• Entries provided
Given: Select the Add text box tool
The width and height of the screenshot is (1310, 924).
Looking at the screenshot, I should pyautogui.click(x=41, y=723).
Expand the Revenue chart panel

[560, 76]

• Task directions
Arrange every line of the rows above as a numbered list, omitting blank lines.

• Full response
1. Given: Select the Add text box tool
2. The width and height of the screenshot is (1310, 924).
3. Looking at the screenshot, I should pyautogui.click(x=41, y=723).
4. Expand the Revenue chart panel
5. [560, 76]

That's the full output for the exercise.